I could have started my new book, Smokelore: A Short History of Barbecue in America, a hundred ways. I chose to begin with the first great political barbecue in American history, the laying of the cornerstone for the U.S. Capitol building on September 18, 1793.

President George Washington, who had attended many a plantation barbecue in Virginia, wore his ornate Masonic apron as he led the solemn rites of consecration. When the service was finished, he joined the other dignitaries as they celebrated the construction of the building that symbolizes American government more than any other with a feast of barbecued ox. Yes: beef, not pork. Those battle lines had yet to form.

I like this scene because it shows how intertwined with American culture barbecue had already become by the late 1700s. I also like it because the story raises questions about who did the work and who got to sit at the national table. You can bet that the Father of His Country didn’t cook that barbecue; in his time, that task almost always fell to enslaved Americans from Africa.

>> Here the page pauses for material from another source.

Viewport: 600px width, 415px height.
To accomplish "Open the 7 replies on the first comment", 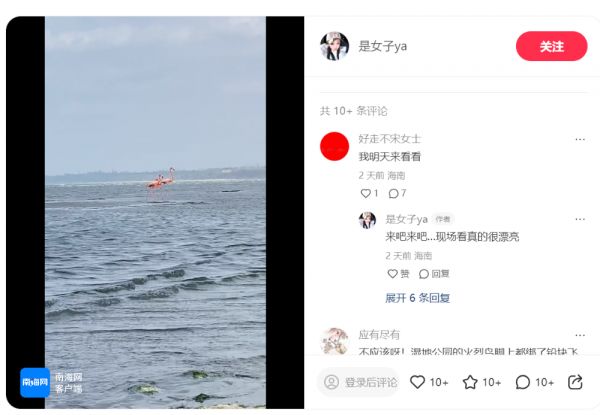I will [x=397, y=194].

Cooking meat over fire and smoke is a universal and timeless technique that has gone on since cavemen and shows up in many guises around the globe. The American version goes back more than 500 years to the earliest encounters between Spanish explorers and natives in the Caribbean. During the colonial era, barbecue — the English equivalent of the Spanish word for what the Indians were cooking on — took root in Virginia and the Carolinas and eventually spread across the continent. It became our most truly American food, the centerpiece of countless Independence Days.

Barbecue has meant different things over time. When we speak of barbecue today, we usually mean something served at a restaurant or cooked on a backyard grill or smoker. The word meant neither of those things for much of our history. In researching my book, I looked up hundreds of digitized newspaper mentions of barbecue. From the late 1700s until the early 1900s, barbecue almost always referred to an event where slow-smoked meats were the focal point of the festivities: a church dinner, a community celebration, a fraternal banquet, a big feed at a convention.

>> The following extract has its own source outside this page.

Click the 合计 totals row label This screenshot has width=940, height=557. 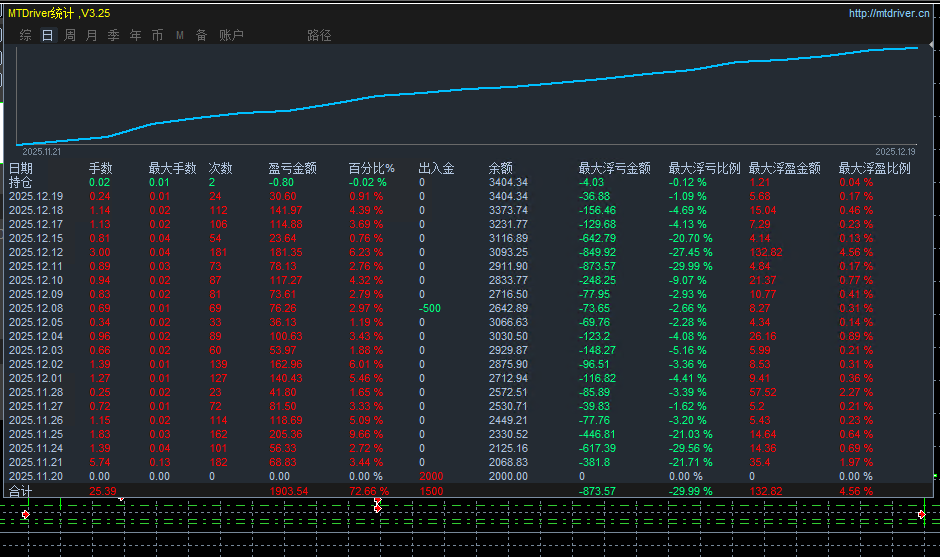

The most common excuse for a barbecue, by far, was a political gathering.

 
 
 

George Washington dedicating the cornerstone of the U.S. Capitol in 1793, as depicted in a 1950s mural by Allyn Cox at the George Washington Masonic National Memorial in Alexandria, Virginia. Barbecue was involved.

 
 
 

Political barbecues were already a staple of colonial life before the Revolution. Playwright Robert Munford mentions one in The Candidates, or the Humors of a Virginia Election, a 1770s satire about a contest for a seat in the House of Burgesses. It’s considered one of the first comedies written in America.

George Washington knew about barbecue because he came from Virginia, one of the first places on the North American mainland where the institution became part of social life. In his diaries he mentions attending several plantation barbecues, but never settles on a standard spelling, an inconsistency that persists to this day.

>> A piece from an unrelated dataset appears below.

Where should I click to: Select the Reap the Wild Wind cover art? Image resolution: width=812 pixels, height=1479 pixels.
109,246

Washington was not, however, the president who sealed the ties between barbecue and politics in the new republic. That was the seventh chief executive, Andrew Jackson of Tennessee, who held the first barbecue at the White House in 1829. His nickname, Old Hickory, had to do with his toughness as a military leader, not his choice of hardwood for cooking.

 
 
 

In an 1834 editorial cartoon, President Andrew Jackson was roasted like a pig.

 
 
 

During the Jacksonian era, competing factions evolved into political parties, and candidates openly campaigned for office at rallies, bonfires, and barbecues. Jackson’s Democratic Party was especially fond of barbecues. During the election of 1832, The Louisville Journal, a Whig newspaper in Kentucky, pilloried the opposition for its love of pork and liquor: “They have one sort of answering for everything. If we show them that we have elected our Lieutenant Governor by a majority of nearly 30,000, they reply by swallowing a pig. If we show them that we have gained great strength in the Senate, and added to our superiority, they reply by devouring a turkey. If we show them that we have attained a majority of two-thirds in the House of Representatives, they reply by pouring off a pint of whiskey or apple-toddy. There is no withstanding such arguments. We give it up.”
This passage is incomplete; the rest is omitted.